An enhanced sparrow search swarm optimizer via multi-strategies for high-dimensional optimization problems

Abstract

With the development of science and technology, high-dimensional global optimization problems have become increasingly prevalent for scientific research and engineering, such as gene recognition, vehicle routing, job scheduling, and network topology. These problems are typically characterized by enormous and complex search spaces and numerous local minima, making it challenging to find the global optimal solution with limited computing resources. This paper introduces an enhanced sparrow search swarm optimizer (ESSSO) based on a bio-mimetic method. The ESSSO employs an adaptive sinusoidal walk strategy based on the von Mises distribution, a learning strategy utilizing roulette wheel selection, a two-stage evolution strategy, and a selection mutation strategy to address these issues. The proposed sinusoidal walk strategy, grounded in the von Mises distribution, supports a balanced evolutionary search. This mechanism disperses the individuals in a swarm in various directions based on a circular normal distribution. It then leads the search and adaptively adjusts their step sizes according to the size of the search domain during each generation of evolution. The learning strategy, based on roulette wheel selection, enhances the diversity of the population and improves the global search capability of the algorithm during the initial iterations.

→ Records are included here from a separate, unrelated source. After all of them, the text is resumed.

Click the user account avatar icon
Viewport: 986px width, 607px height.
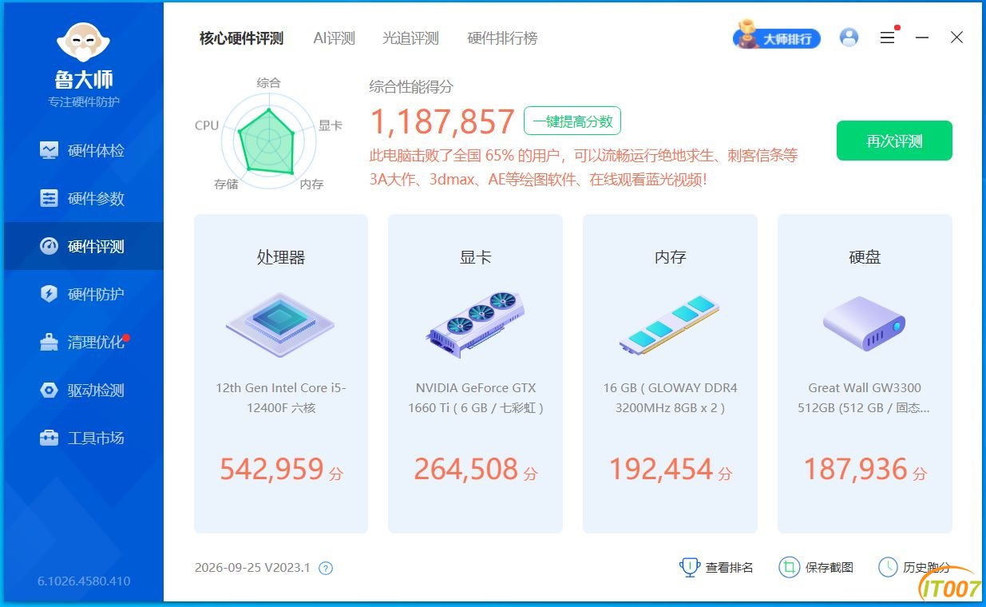(849, 38)
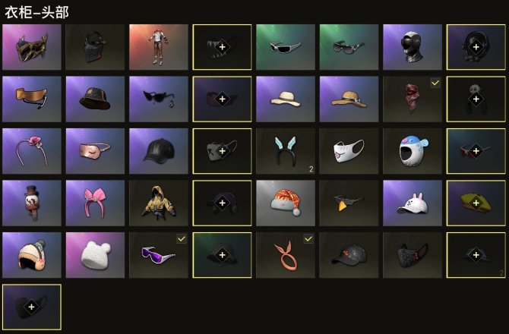Select the white cat-face mask thumbnail
Viewport: 509px width, 334px height.
[x=349, y=151]
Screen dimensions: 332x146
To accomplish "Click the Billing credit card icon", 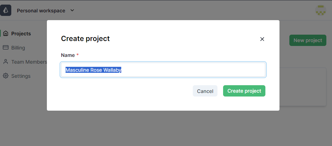I will (6, 48).
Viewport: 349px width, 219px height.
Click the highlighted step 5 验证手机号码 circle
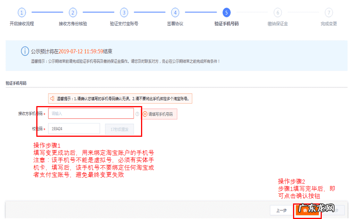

The two-stage evolution strategy involves a sine-learning mechanism based on the von Mises distribution and an adaptive mutation mechanism. The former is designed to boost the convergence speed of ESSSO, while the latter prevents ESSSO from getting trapped in a local optimum. Additionally, the selection mutation strategy further enhances convergence speed while maintaining population diversity. These strategies promote exploration in the early stages of evolution and exploitation in the later stages, enabling a well-balanced search for optimal solutions. We conducted comprehensive experiments two standard benchmark sets (i.e., CEC2010 and CEC2013), antenna array optimization, feature selection, and four engineering design problems. The results indicate that ESSSO outperforms ten comparison algorithms, especially in scenarios with smaller population sizes. This confirms its effectiveness in high-dimensional global optimization tasks and demonstrates that it can achieve better results with less computational resource consumption.